Key.justDown allows you to test if a Key has just been pressed down or not. You can only call justDown once per key press. It will only return `true` once, until the Key is released and pressed down again. This allows you to use it in situations where you want to check if this key is down without using a Signal, such as in a core game loop (thanks @pjbaron #1321)
Key.justUp allows you to test if a Key has just been released or not. You can only call justUp once per key press. It will only return `true` once, until the Key is pressed down and released again. This allows you to use it in situations where you want to check if this key is up without using a Signal, such as in a core game loop (thanks @pjbaron #1321)
We have separated the logic and render updates to permit slow motion and time slicing effects. We've fixed time calling to fix physics problems caused by variable time updates (i.e. collisions sometimes missing, objects tunneling, etc)
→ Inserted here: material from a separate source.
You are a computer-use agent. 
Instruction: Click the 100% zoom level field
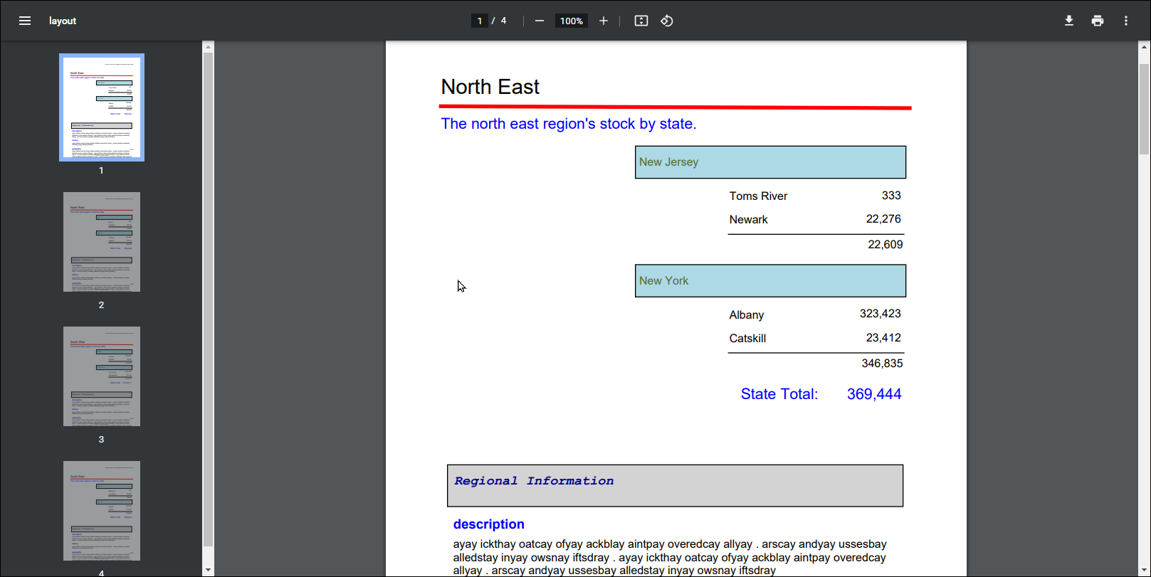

Once per frame calling for rendering and tweening to keep things as smooth as possible
Calculates a `suggestedFps` value (in multiples of 5 fps) based on a 2 second average of actual elapsed time values in the `Time.update` method. This is recalculated every 2 seconds so it could be used on a level-by-level basis if a game varies dramatically. I.e. if the fps rate consistently drops, you can adjust your game effects accordingly.
Game loop now tries to "catch up" frames if it is falling behind by iterating the logic update. This will help if the logic is occasionally causing things to run too slow, or if the renderer occasionally pushes the combined frame time over the FPS time. It's not a band-aid for a game that floods a low powered device however, so you still need to code accordingly. But it should help capture issues such as gc spikes or temporarily overloaded CPUs.
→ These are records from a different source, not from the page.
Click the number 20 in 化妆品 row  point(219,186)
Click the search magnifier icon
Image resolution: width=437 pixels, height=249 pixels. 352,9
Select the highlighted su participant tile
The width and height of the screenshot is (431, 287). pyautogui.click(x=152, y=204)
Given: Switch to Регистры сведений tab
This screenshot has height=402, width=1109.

It now detects 'spiralling' which happens if a lot of frames are pushed out in succession meaning the CPU can never "catch up". It skips frames instead of trying to catch them up in this case. Note: the time value passed to the logic update functions is always constant regardless of these shenanigans.
Signals to the game program if there is a problem which might be fixed by lowering the desiredFps
Time.desiredFps is the new desired frame rate for your game.
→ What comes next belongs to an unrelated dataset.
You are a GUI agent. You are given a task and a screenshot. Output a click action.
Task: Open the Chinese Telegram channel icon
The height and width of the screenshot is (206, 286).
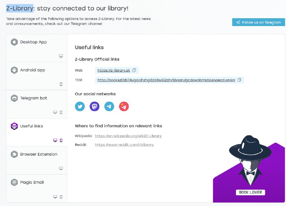124,106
Time.suggestedFps is the suggested frame rate for the game based on system load.
Time.slowMotion allows you to push the game into a slow motion mode. The default value is 1.0. 2.0 would be half speed, and so on.
Time.timeCap is no longer used and now deprecated. All timing is now handled by the fixed time-step code we've introduced.
ScaleManager.calibrate is a private method that calibrates element coordinates for viewport checks.
ScaleManager.aspect gets the viewport aspect ratio (or the aspect ratio of an object or element)
ScaleManager.inViewport tests if the given DOM element is within the viewport, with an optional cushion parameter that allows you to specify a distance.
ScaleManager.scaleSprite takes a Sprite or Image object and scales it to fit the given dimensions. Scaling happens proportionally without distortion to the sprites texture. The letterBox parameter controls if scaling will produce a letter-box effect or zoom the sprite until it fills the given values.
ScaleManager.viewportWidth returns the viewport width in pixels.
ScaleManager.viewportHeight returns the viewport height in pixels.
ScaleManager.documentWidth returns the document width in pixels.
ScaleManager.documentHeight returns the document height in pixels.
* pointerN are aliases to backed pointers[N-1] array. This simplifies (and increases the efficiency of) looping through all the pointers when applicable; also eliminates pointer-existance checks Removes various hard-coded limits (added MAX_POINTERS); changed maxPointers default
* Removed some special-casing from cases where it did not matter
* Removed === false/true, == usage for consistency, changed missing value check to typeof, etc.
* Updated documentation for specificty; added @public\@protected
* @deprecated currentPointers due to odd set pattern; totalCurrentPointers is more appropriate.